Bark(f) = 13*arctan(0.00076*f) 
         + 3.5*arctan((f/7500)^2)

Critical Bands

  • • 24 bands total (Bark scale)
  • • ~100 Hz wide below 500 Hz
  • • ~20% of center frequency above 500 Hz
  • • Sounds within band interact strongly

Auditory Masking: The Key to Perceptual Coding

The most powerful psychoacoustic phenomenon exploited by audio codecs is auditory masking—where a loud sound renders a simultaneously occurring quieter sound inaudible, even if the quieter sound would be audible on its own.

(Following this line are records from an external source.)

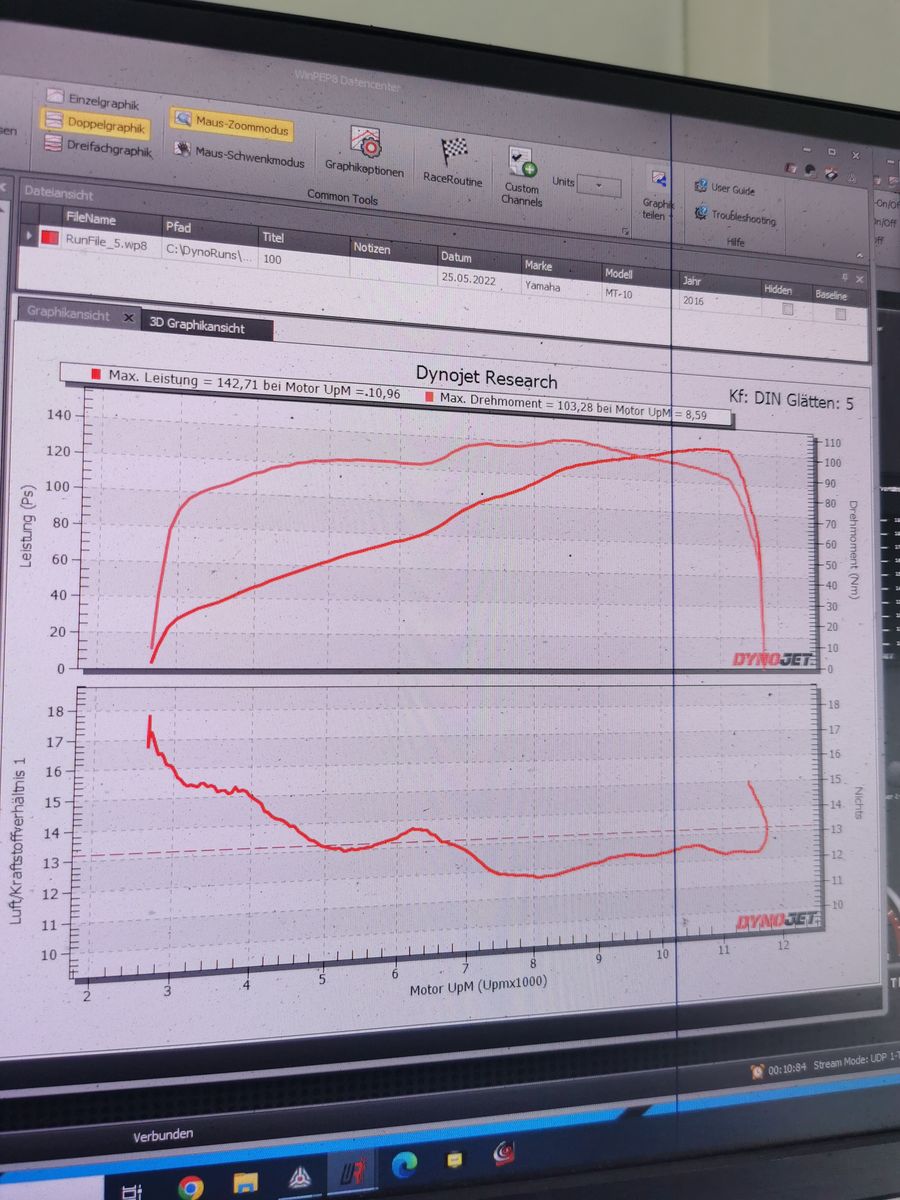Enable the Baseline checkbox for RunFile_5
The image size is (900, 1200).
pyautogui.click(x=840, y=314)
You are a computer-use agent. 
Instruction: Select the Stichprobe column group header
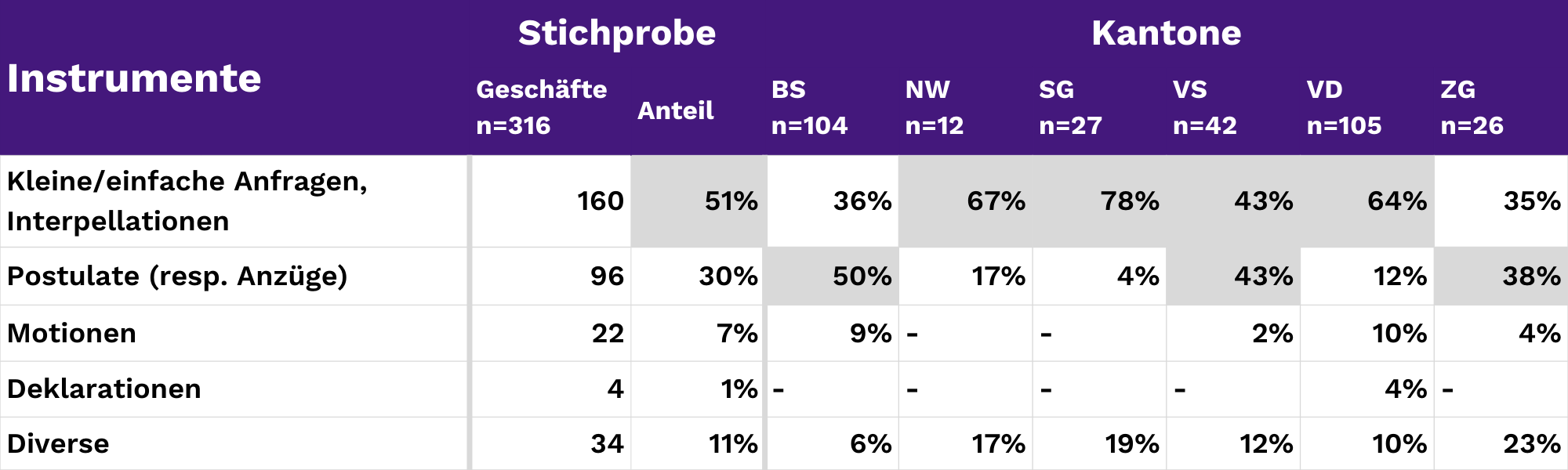pyautogui.click(x=617, y=33)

Simultaneous Masking (Frequency Domain)

A loud tone masks quieter tones at nearby frequencies:

Masking Spread Function:
• Asymmetric shape (more masking at higher freq)
• Level-dependent (louder = wider spread)
• Tonal vs Noise maskers differ

Tonal Masker at 1 kHz, 60 dB:
  500 Hz: 15 dB masking
  1 kHz:  60 dB (center)
  2 kHz:  25 dB masking
  4 kHz:  10 dB masking
Temporal Masking (Time Domain)

Masking extends through time:

Pre-masking

  • • Duration: ~20 ms
  • • Backward masking effect
  • • Brain processing delay

Post-masking

  • • Duration: 100-200 ms
  • • Forward masking effect
  • • Exponential decay

Calculating the Global Masking Threshold

MPEG Psychoacoustic Model Process
1. Time-to-Frequency Mapping:
   FFT(audio_frame) → spectrum[1024]

2. Identify Maskers:
   for each spectral_peak:
      if (peak > neighbors + 7dB):
         mark as TONAL masker
      else:
         group as NOISE masker

3. Calculate Individual Thresholds:
   for each masker:
      threshold = masker_level - spreading_function(Δf)
      
   spreading_function(Δf) = 
      15.81 + 7.5*(Δf + 0.474) 
      - 17.5*sqrt(1 + (Δf + 0.474)^2)

4. Combine Thresholds:
   global_threshold = max(
      absolute_threshold,
      sum(individual_masking_thresholds)
   )

5. Result: Frequency-dependent noise floor
   Any quantization noise below this is inaudible

Signal-to-Mask Ratio (SMR)

SMR = Signal_Level - Global_Masking_Threshold
This determines bit allocation: Higher SMR → More bits needed

The Modified Discrete Cosine Transform (MDCT)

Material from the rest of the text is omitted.